EXERCISE INSTRUCTIONS:
- a) Copy from the article on digitalizing the timber industry the passage from "Instead of relying" to "increase maintenance reliability.".
- b) Write the next part of the article on digitalizing the timber industry, picking up after its last sentence.

* BEGIN TEXT SECTION *

Digitalising the entire value chain

About 20 years ago, the timber sector used to be at the forefront of automatization. Especially in the Scandinavian countries with large forestry and timber industries, sawmills and production lines achieved extremely high productivity. However, since then, the innovation in the sector has been somewhat dormant, and other sectors have benefitted more from digitalization. Now, Estonia’s engineers, scientists and entrepreneurs aim to turn that around.

“The 5G Timber project aims at the entire wood value chain from timber machinery used in sawmills, to modular wooden house construction plants and to the structural monitoring of timber buildings,” says Muhammad Mahtab Alam, Professor at TalTech, project coordinator. “Using a combination of technologies such as digital twins, 5G networks, augmented reality and so on, our aim is no less than to create a credible pathway to climate-neutral, circular, and digitalized timber industry.”

Although, due to the wide ambition, the project has several concurrent lines of research and development, this article focuses on the beginning of the value chain in sawmills.

Digital twin: a “Snapchat” for maintenance and training

“In sawmills, we are aiming to do what flight simulators achieved in aviation,” says Aimar Parm, technical lead of the project at Hekotek, a sawmill machinery producer. “As a result of our developments we want to create a digital twin of the production line that functions just like the real one. We believe that this will revolutionize the sector.”

A digital twin is often used as a fancy name for a digital 3D model of something, for example, a city. What engineers and scientists at TalTech and partnering Politecnico di Milano are aiming at is a step beyond this. In addition to being a detailed copy, their model captures real-time data from the real production line. This has positive implications for the maintenance, optimisation, and schooling of new engineers.

“We are working on an augmented reality-based model of the machinery used in sawmills. To make an analogy, it would be just like Snapchat for my 9-year-old daughter where she can overlay a moustache to her own video,” says Mr Parm. “For maintenance, any reasonably educated technician could direct a phone or a tablet towards the machinery and clearly see which parts require maintenance, how to do it and when they were last maintained.”

Instead of relying on a few highly trained specialists, this would allow a wider pool of technicians to work on maintenance. New technology would even translate the instruction manuals and read them out in the native language of the technician. Combined, this would lower the cost and significantly increase maintenance reliability.

* END TEXT SECTION *
* BEGIN DATA LISTING *

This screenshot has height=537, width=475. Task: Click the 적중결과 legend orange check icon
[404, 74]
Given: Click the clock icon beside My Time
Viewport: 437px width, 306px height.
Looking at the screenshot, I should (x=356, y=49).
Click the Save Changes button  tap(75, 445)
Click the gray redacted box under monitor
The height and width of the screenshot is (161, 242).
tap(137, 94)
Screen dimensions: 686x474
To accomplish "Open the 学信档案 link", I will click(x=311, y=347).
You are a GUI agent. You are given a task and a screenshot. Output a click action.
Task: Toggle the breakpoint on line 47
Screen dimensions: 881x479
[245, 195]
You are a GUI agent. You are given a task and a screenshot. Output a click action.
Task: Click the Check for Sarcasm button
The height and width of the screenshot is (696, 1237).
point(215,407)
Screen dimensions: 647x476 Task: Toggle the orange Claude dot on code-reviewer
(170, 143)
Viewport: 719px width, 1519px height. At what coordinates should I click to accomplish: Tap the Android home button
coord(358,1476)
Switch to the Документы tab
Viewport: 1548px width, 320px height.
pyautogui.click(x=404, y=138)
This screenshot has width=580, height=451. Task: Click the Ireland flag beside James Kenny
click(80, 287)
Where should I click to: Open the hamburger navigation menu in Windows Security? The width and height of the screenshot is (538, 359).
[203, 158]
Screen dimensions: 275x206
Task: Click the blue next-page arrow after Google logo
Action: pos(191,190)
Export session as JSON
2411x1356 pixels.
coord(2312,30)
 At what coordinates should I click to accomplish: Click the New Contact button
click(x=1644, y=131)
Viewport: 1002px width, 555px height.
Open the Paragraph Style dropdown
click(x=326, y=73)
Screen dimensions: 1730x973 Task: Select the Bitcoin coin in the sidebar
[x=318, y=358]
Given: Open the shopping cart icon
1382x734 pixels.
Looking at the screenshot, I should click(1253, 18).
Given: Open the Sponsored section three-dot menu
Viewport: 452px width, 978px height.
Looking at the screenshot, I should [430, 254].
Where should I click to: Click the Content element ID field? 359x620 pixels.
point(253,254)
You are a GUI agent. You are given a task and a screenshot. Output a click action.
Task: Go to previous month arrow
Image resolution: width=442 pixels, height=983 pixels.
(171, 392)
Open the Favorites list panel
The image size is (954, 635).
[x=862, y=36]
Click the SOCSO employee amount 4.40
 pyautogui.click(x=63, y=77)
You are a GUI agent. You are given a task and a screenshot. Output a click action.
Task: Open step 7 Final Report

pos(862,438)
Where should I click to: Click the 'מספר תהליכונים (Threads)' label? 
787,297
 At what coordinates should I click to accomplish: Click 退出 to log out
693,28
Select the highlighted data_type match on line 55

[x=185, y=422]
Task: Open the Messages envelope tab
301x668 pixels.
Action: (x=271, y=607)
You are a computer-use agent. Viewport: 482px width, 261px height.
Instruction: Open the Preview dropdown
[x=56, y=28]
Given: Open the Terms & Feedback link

* END DATA LISTING *

RESULTS BY TASK:
- a)
Instead of relying on a few highly trained specialists, this would allow a wider pool of technicians to work on maintenance. New technology would even translate the instruction manuals and read them out in the native language of the technician. Combined, this would lower the cost and significantly increase maintenance reliability.

- b)
The same digital twin would also serve as a training platform for new engineers and technicians. Currently, new recruits would stand next to a production line operator, and there, amidst noise and dust, would hopefully learn how the line is operated. With the digital model, they could learn almost all of its functioning in a comfortable environment, where operations could also be stopped at will to explain certain aspects.

Towards self-operating factories

These steps are first in the line for an eventually fully-automated sawmills that relies on a combination of modelling, remote sensing and AI. At conservative estimates, this would lead to a 15% increase in efficiency, according to Tauno Otto, professor at the Department of Mechanical and Industrial Engineering at TalTech.

“Our sawmills are producing about 150 pieces of timber per minute, which makes about 3 pieces per second. If the material clogs up, it takes 3-4 minutes to clear it up, but if some part is poorly maintained and breaks during operations, this would lead to 3-4 hours of downtime. This all can be avoided when the production line can evaluate the material going through the line with sensors and adjust the speed accordingly,” says Professor Otto.

Automatisation and the increase of reliability in maintenance would have a significant impact on the productivity of the overall timber sector.

“Wood is the most widely used sustainable construction material, and it is growing in use. However, the underutilisation of wood — standing at only 63% in the EU — the high amount of waste — 50-65% — and resource inefficiency present security threats to EU citizens and markets. They account for the decrease in the competitiveness of EU enterprises compared to big exporters, like China”, says Professor Muhammad Mahtab Alam, the Scientific Project Coordinator at TalTech. “We would also be able to use our scarce resources better.”

The 5G-Timber project has currently ended its lab trial phase and started implementing the digital twin technology for field trials. The consortium comprises 16 organisations from 10 countries and will operate until 2025.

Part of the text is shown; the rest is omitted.